Ils m'attendaient tous, ils m'encerclaient. Mathieu prit la parole :
-Patron, il faut qu'on te parle de ce qui s'est passé pendant ton absence.
Je lui fis une remarque salace bien que j'avais remarqué les regards inquiets qu'ils avaient échangés. Il ne la releva même pas, au contraire il s'approcha de moi et me dit :
-Assis-toi.
Remarquant que je ne bougeais pas et que je n'en avais nullement l'intention, il me fixa dans les yeux qu'il devinait à travers mes lunettes et leva la main vers moi. Ses doigts effleurèrent légèrement ma joue.
-S'il-te-plaît.
Ce contact inhabituel me surpris tellement que je m'assis sans réfléchir. Il ne me touchais là seulement pour me gifler ou me frapper, jamais tendrement.
-Je suis désolé de devoir te l'annoncer comme cela, pour nous aussi ça été dur mais il va bien falloir vivre avec...

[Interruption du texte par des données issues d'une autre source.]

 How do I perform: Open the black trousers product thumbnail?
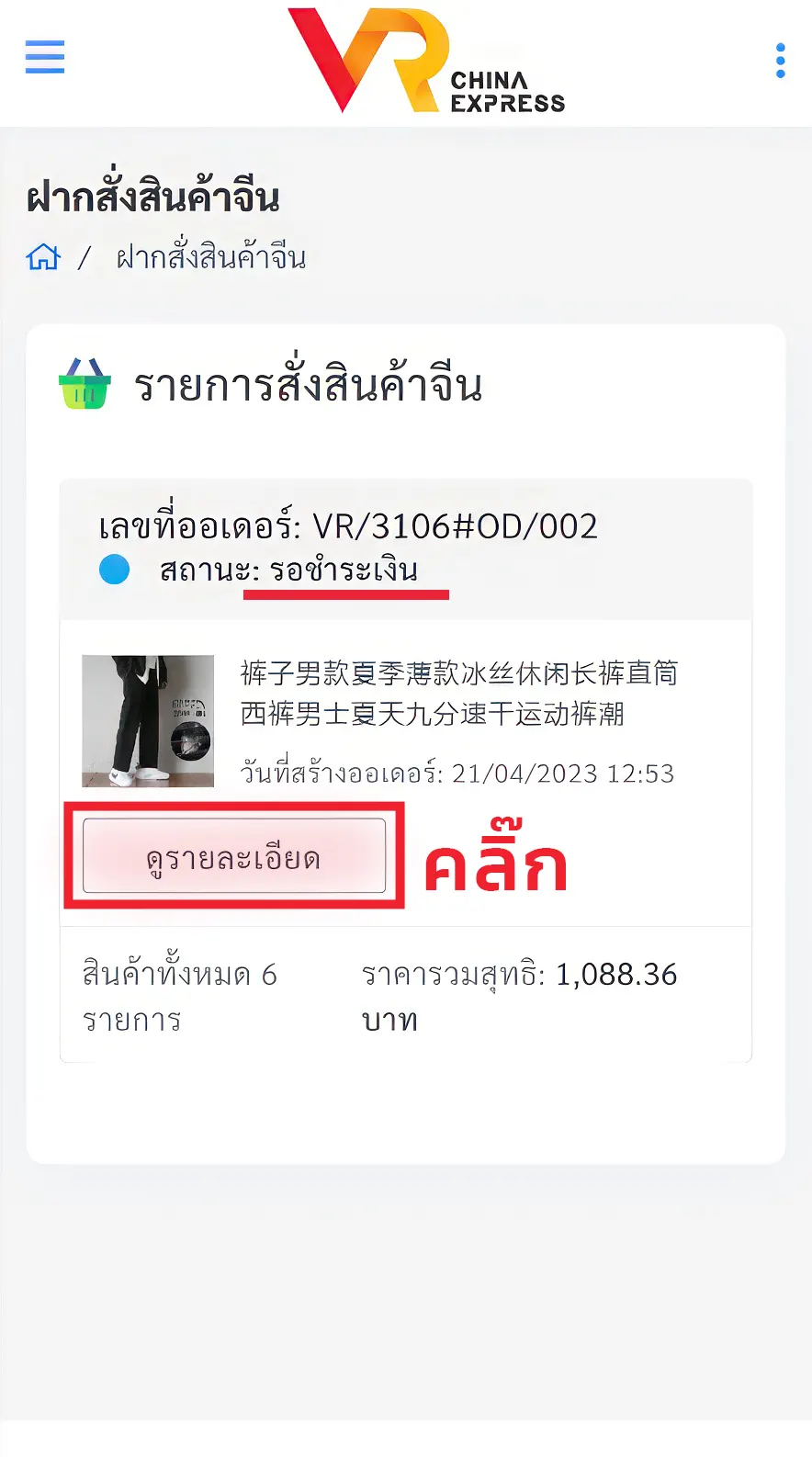coord(148,721)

Le Gamin tournait autour du pot, je n'écoutais pas, je voulais savoir tout de suite, maintenant. Je ne pensais que : dis-le allez, dis-le putain ! Je me crispais de plus en plus. Et il prononça les mots qui allèrent m'être fatal. Je pense que je me suis levé, par pur réflexe. Je crois que je le sentis me prendre dans ses bras. Je n'entendais plus rien, je ne voyais rien, je ne sentais rien, j'étais seul, perdu.
Je me tenais debout, paralysé, au milieu d'un brouillard opaque ne laissant parvenir aucun son à mes oreilles, doucement, j'entendis un son très faible mais très rapide. Je mis un moment à me rendre compte qu'il s'agissait en fait de ma respiration. Je n'entendais que cela. J'essayais de ralentir un peu le rythme en prenant de longues inspirations mais je n'arrivais pas à me contrôler et je commençais à faire de l'hyperventilation, je décidais donc d'abandonner. J'écoutais mon souffle, essayant de me calmer et je pris lentement conscience que je n'étais pas seul au milieu de ce brouillard, il y avait aussi le Gamin. Je devinais qu'il essayait de me parler mais je n'entendais rien, je voyais seulement ses lèvres bouger. Je pris alors conscience que j'étais transi par le froid dans ce lieu obscur. Je voulais bouger, me rapprocher du Gamin pour profiter de sa chaleur, mais j'en étais incapable, j'étais paralysé, pétrifé. Je fermais les yeux, j'entendais mon souffle rapide, je pouvais sentir la présence du Gamin à mes côtés et pourtant je ressentais un vide immense, un vide que je savais que je ne pourrais pas combler. C'est alors que ses mots qui m'avaient plongé dans cet état pénétrèrent lentement mon esprit.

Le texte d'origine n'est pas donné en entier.